Pojok Artikel "Ngaji Fiqh - Hukum Tahlilan"

Ngaji FIQH:
📮 Soal-Jawab #18 📮

🌱 Soal Tahlilan
Bagaimana pandangan para imam madzhab tentang Tahlilan?Apa hukumnya ust?

☘ Jawab :
Tahlilan, merupakan istilah arab yang disadur ke bahasa indonesia. Asal kata nya adalah Tahliil, yang berarti kalimat laa ila ha illallaah.
Aktivitas/Ritual Tahlilan biasanya mengacu pada aktivitas sebagian masyarakat Indo saat salah seorang tetangga muslim mereka atau warga di tempat tinggal mereka wafat. Biasanya diadakan bacaan-bacaan doa serta ayat qur'an(atau pembacaan surat yasin), dalam waktu 7 hari berturut turut, kemudian diadakan kembali pada hari 40 hari, 100 hari, dan setahun.
Tahlilan, belum di lakukan pada zaman Nabi. Akan tetapi amalan ini merupakan ijtihad sebagian ulama, dan dikritik oleh sebagian ulama yang lain.

Data yang ditampilkan.
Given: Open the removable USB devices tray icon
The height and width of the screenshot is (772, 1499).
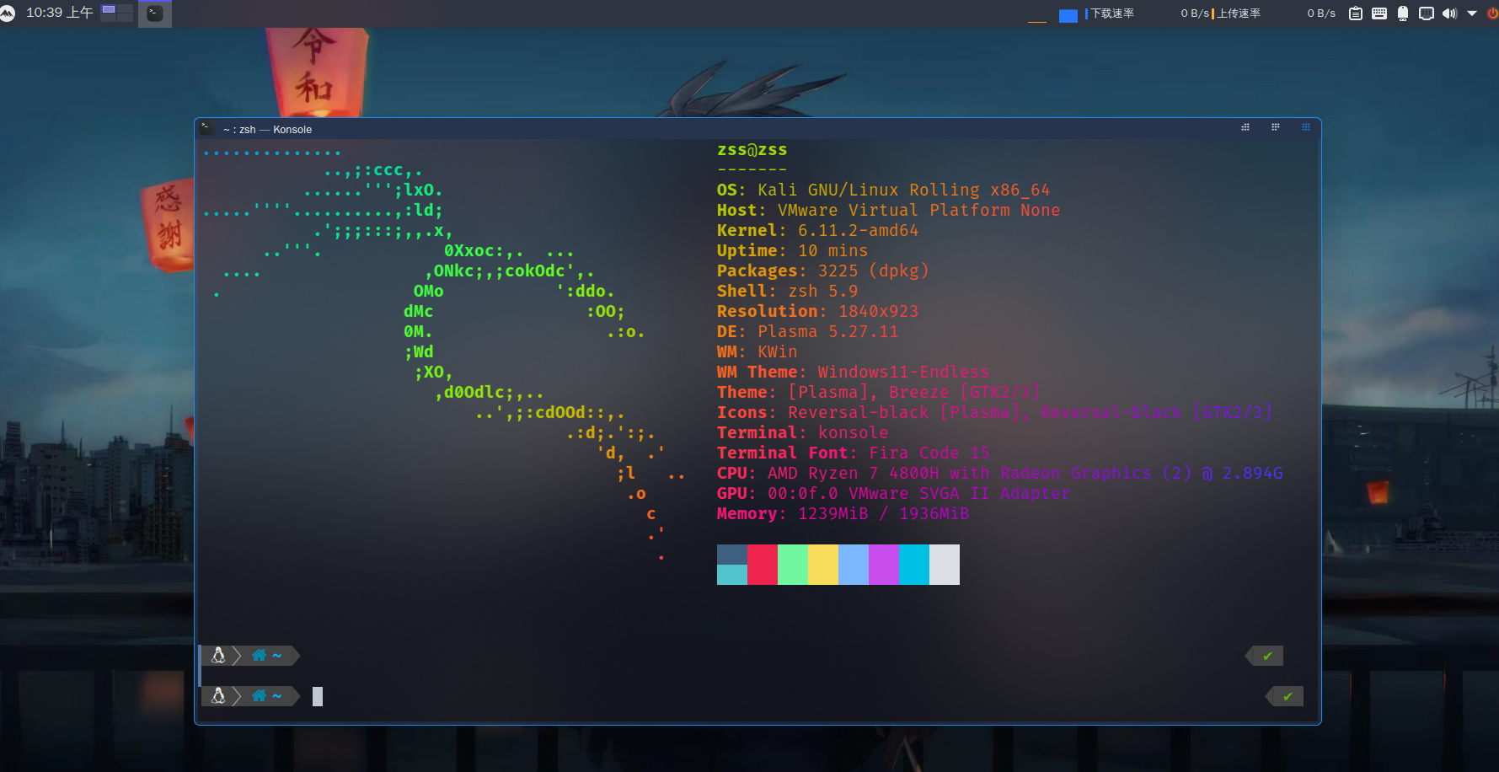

Tugas wajib 1.
Sebutkan semua waktu pelaksanaan Tahlilan yang disebut dalam teks tentang Tahlilan.
Tugas wajib 2.
Salin bagian dari teks tentang Tahlilan, dimulai dengan "Aktivitas/Ritual Tahlilan biasanya" dan berlanjut sampai "ulama yang lain.".

Jawaban tertulis 1.
7 hari berturut-turut, 40 hari, 100 hari, dan setahun.

Jawaban tertulis 2.
Aktivitas/Ritual Tahlilan biasanya mengacu pada aktivitas sebagian masyarakat Indo saat salah seorang tetangga muslim mereka atau warga di tempat tinggal mereka wafat. Biasanya diadakan bacaan-bacaan doa serta ayat qur'an(atau pembacaan surat yasin), dalam waktu 7 hari berturut turut, kemudian diadakan kembali pada hari 40 hari, 100 hari, dan setahun.
Tahlilan, belum di lakukan pada zaman Nabi. Akan tetapi amalan ini merupakan ijtihad sebagian ulama, dan dikritik oleh sebagian ulama yang lain.